Em dezembro, André de Castro comemorou com as irmãs a abertura da exposição em Lisboa, que também apresenta rostos de ativistas como José Marcos Mavungo, advogado e ativista de Cabinda. Além de Angola, o artista desafia os visitantes a revisitar o movimento da Primavera Árabe.
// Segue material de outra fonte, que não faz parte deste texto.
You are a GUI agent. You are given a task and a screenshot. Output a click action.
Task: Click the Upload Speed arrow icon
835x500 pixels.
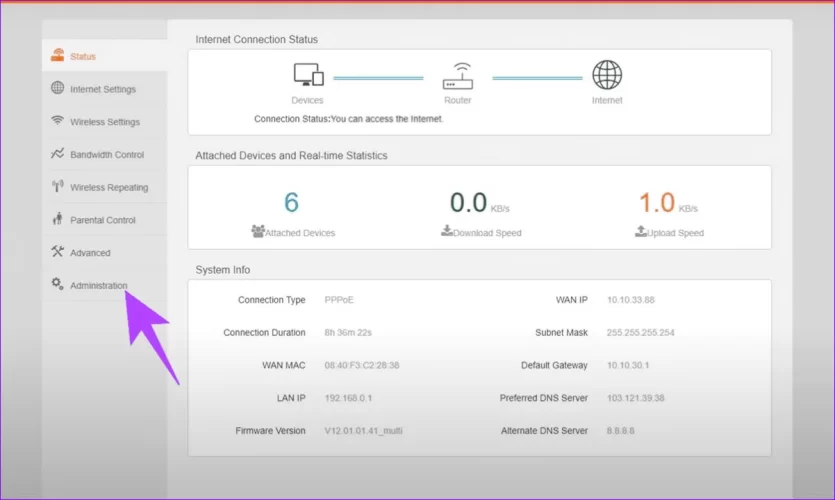[640, 232]
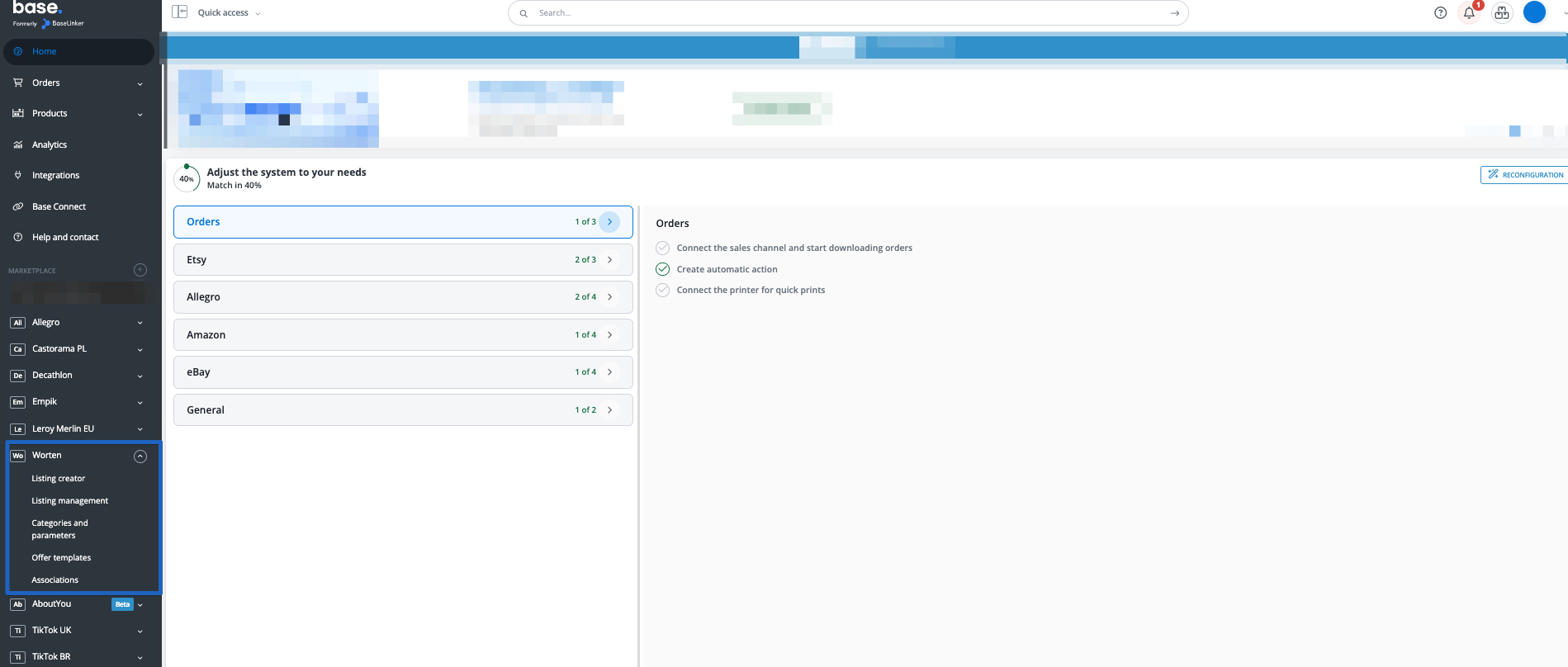The height and width of the screenshot is (667, 1568).
Task: Click the 40% match progress circle
Action: [x=187, y=178]
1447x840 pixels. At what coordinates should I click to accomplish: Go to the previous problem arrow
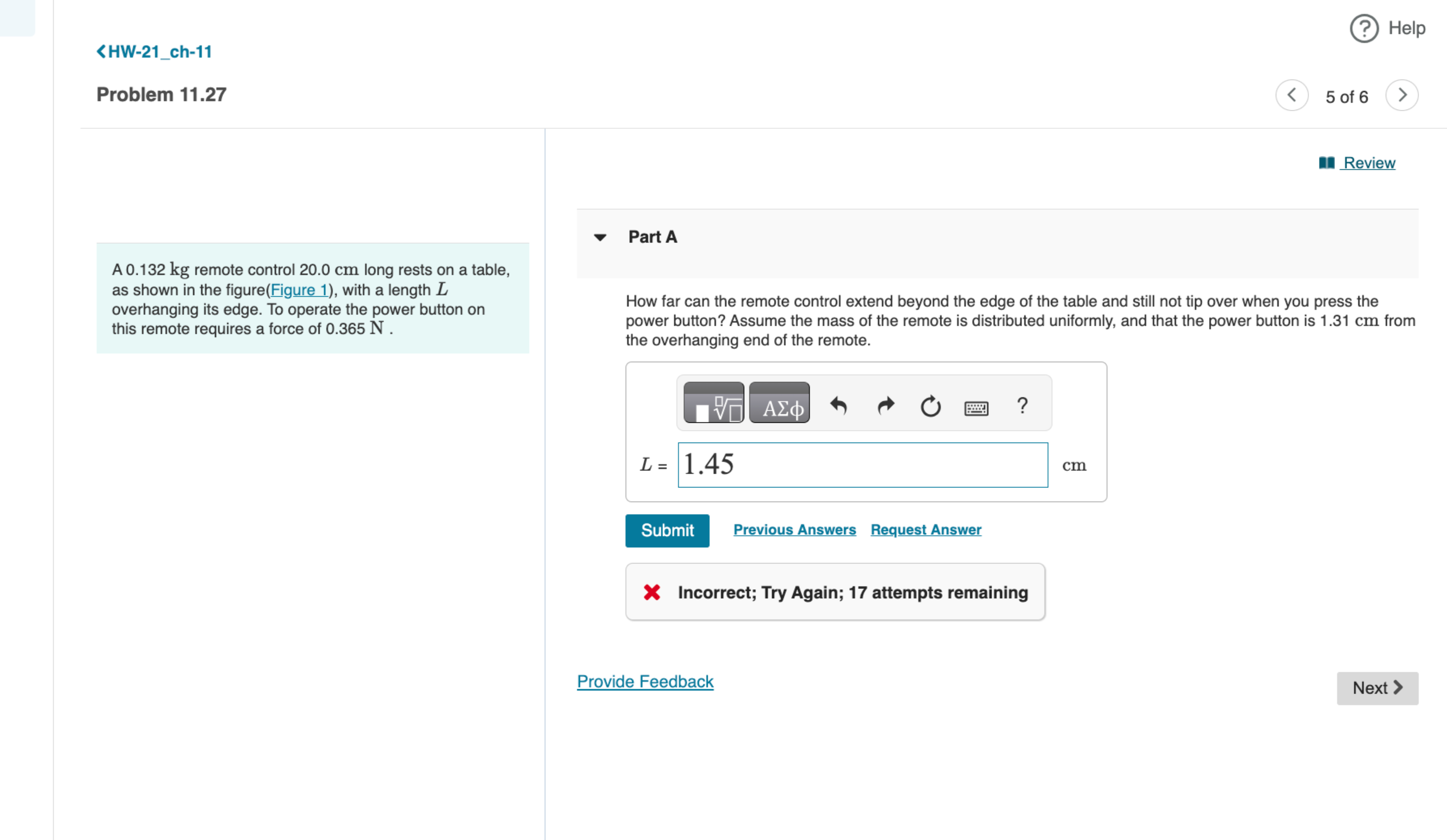tap(1291, 95)
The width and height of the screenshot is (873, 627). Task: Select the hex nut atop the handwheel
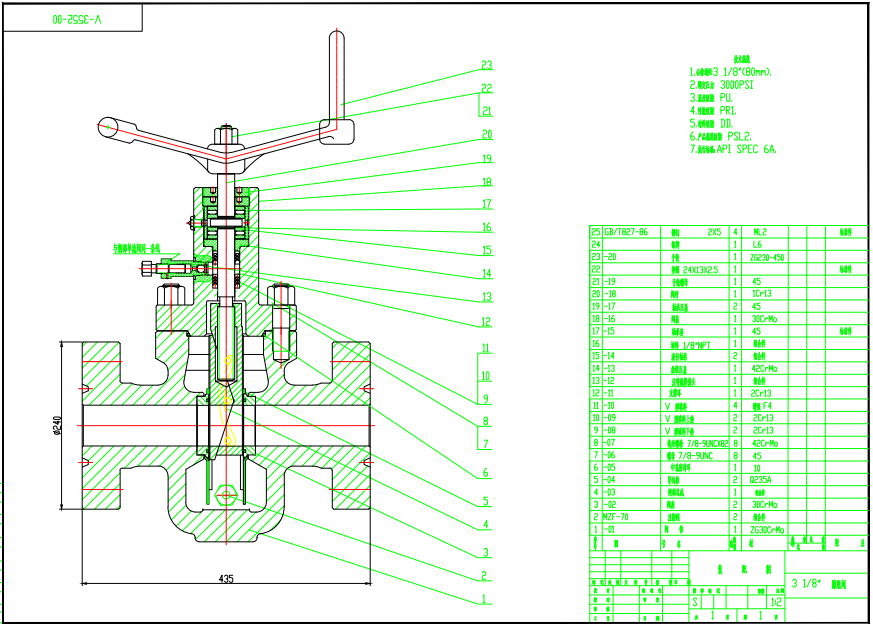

Dá a conhecer as pessoas e as suas lutas, propondo um ângulo mais pessoal e humano na narração do momento histórico.
Foto: MUXIMA/Andrea Ludovice
Arte como ator social
No interesse do público e das comunidades, o artista brasileiro assume ser um promotor social. "Ao expor 'Movimentos' e 'Liberdade Já' juntos, a mostra permite um recorte da arte como ator social, questionando intenção, receção, apropriação e estética nas ruas e na internet", afirma André de Castro. É o que mostra a coleção "Movimentos", colocada na outra parede da sala.
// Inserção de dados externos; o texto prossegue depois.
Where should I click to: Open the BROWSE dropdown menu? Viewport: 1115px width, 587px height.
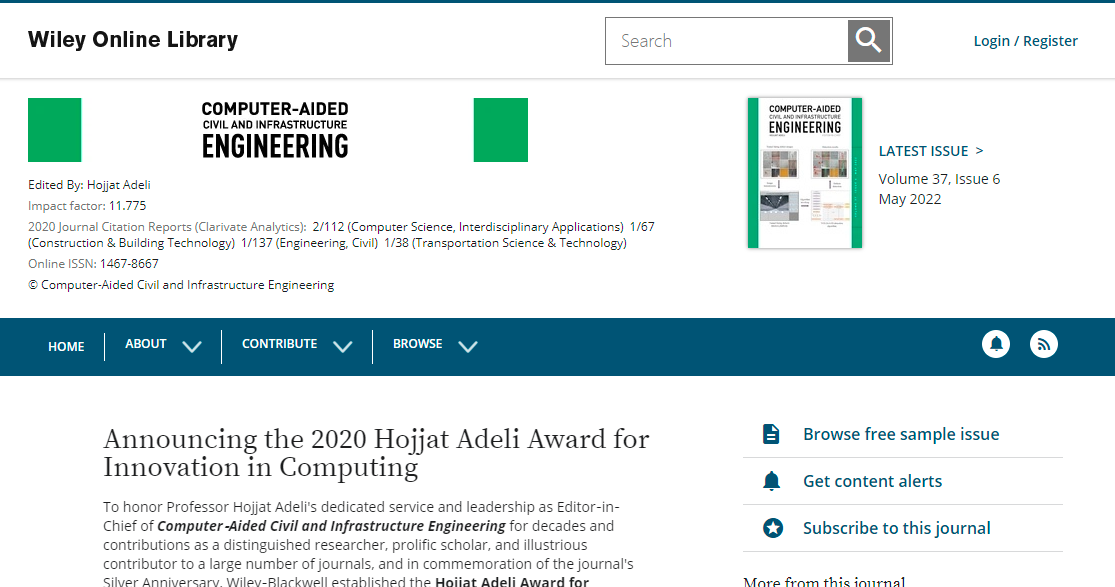click(x=435, y=345)
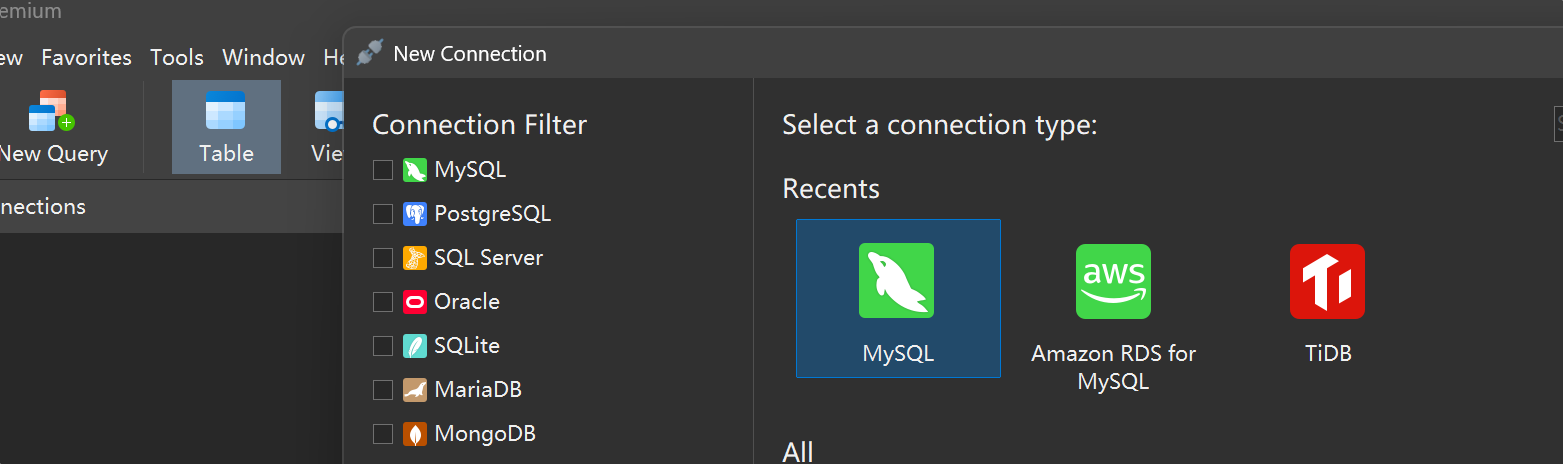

Foto: MUXIMA/Andrea Ludovice
Coragem para mudar o mundo
Nesta segunda parede, André de Castro imortaliza várias causas em diversas partes do mundo. São mulheres e homens que recusam aceitar a forma como são tratados pelos respetivos Estados. Acreditam, tal como o autor da exposição, que o mundo pode ser muito melhor. Por isso, com coragem, decidiram sair à rua.
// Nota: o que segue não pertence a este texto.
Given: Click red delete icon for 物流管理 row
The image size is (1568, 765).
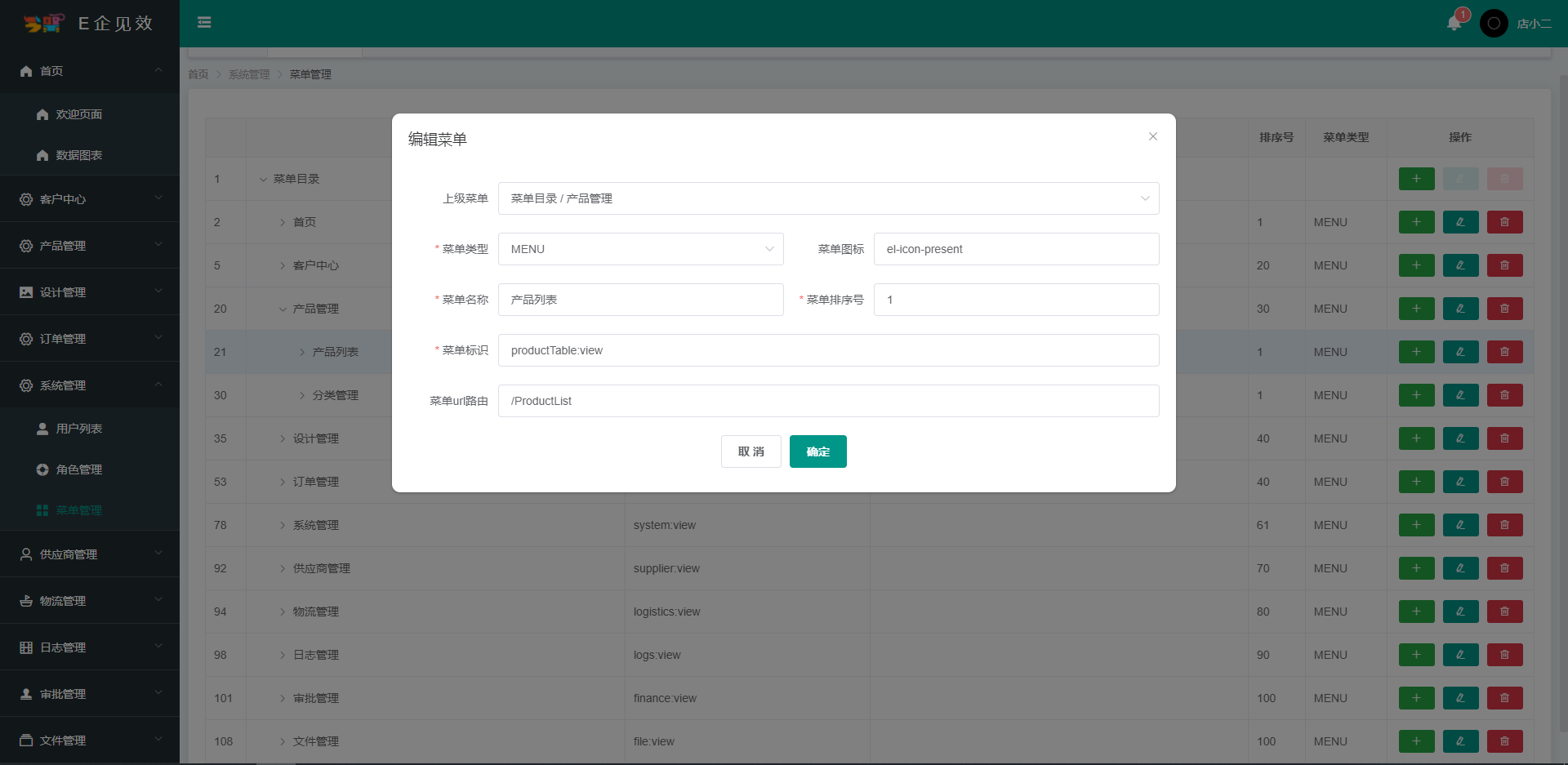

Foto: MUXIMA/Andrea Ludovice
Identidade política dos manifestantes…
Este primeiro projeto de André de Castro, em 2013, foi selecionado para a 11ª Bienal Brasileira de Design Gráfico e visto por mais de 40 mil visitantes, passando por Miami (2013), Nova Iorque (2014) e Brasília (2015). As serigrafias, que resultam de entrevistas realizadas através das redes sociais, retratam as identidades políticas dos manifestantes de diferentes países.
Foto: DW/J. Carlos
… e cultura das manifestações
Através das serigrafias, o artista procurou valorizar a força da ação individual dos manifestantes. Cada participante enviou uma foto de rosto, usando as redes sociais, e respondeu a uma série de perguntas sobre a sua identidade política. Assim, foram criados retratos políticos individuais que, em conjunto, formam uma mini etnografia da cultura material e imaterial das manifestações.
Foto: DW/J. Carlos
Do outro lado do mundo
Em Nova Iorque, no Zuccotti Park, a sugestão original foi ocupar Wall Street, símbolo dos capitais financeiros internacionais. Porque, afinal, foi a especulação de capitais que deu origem à crise que atormentou o mundo há anos. Questiona Daniel Aarão Reis, ao apresentar a exposição: "Como aceitar que os responsáveis não ficassem com o fardo principal das medidas de superação desta mesma crise?"
Foto: DW/J. Carlos
Novos dispositivos de mobilização
A arte política de André de Castro, que também evoca figuras como Ghandi e Martin Luther King, faz lembrar a tradição dos grandes movimentos dos anos 1960, que dispensava partidos e sindicatos. Ao invés disso, surgiram novos dispositivos de mobilização e de ação.
Foto: DW/J. Carlos
Espelho D’ Água valoriza as serigrafias
A exposição, que também será posteriormente exibida no Porto (a norte de Portugal), encontra-se no Espaço Espelho D’Água, em Lisboa. A calçada deste espaço, tipicamente portuguesa, foi construída com base numa obra do autodidata artista plástico angolano, Yonamine, que tem vivido em diversos países de África, Europa e América do Sul.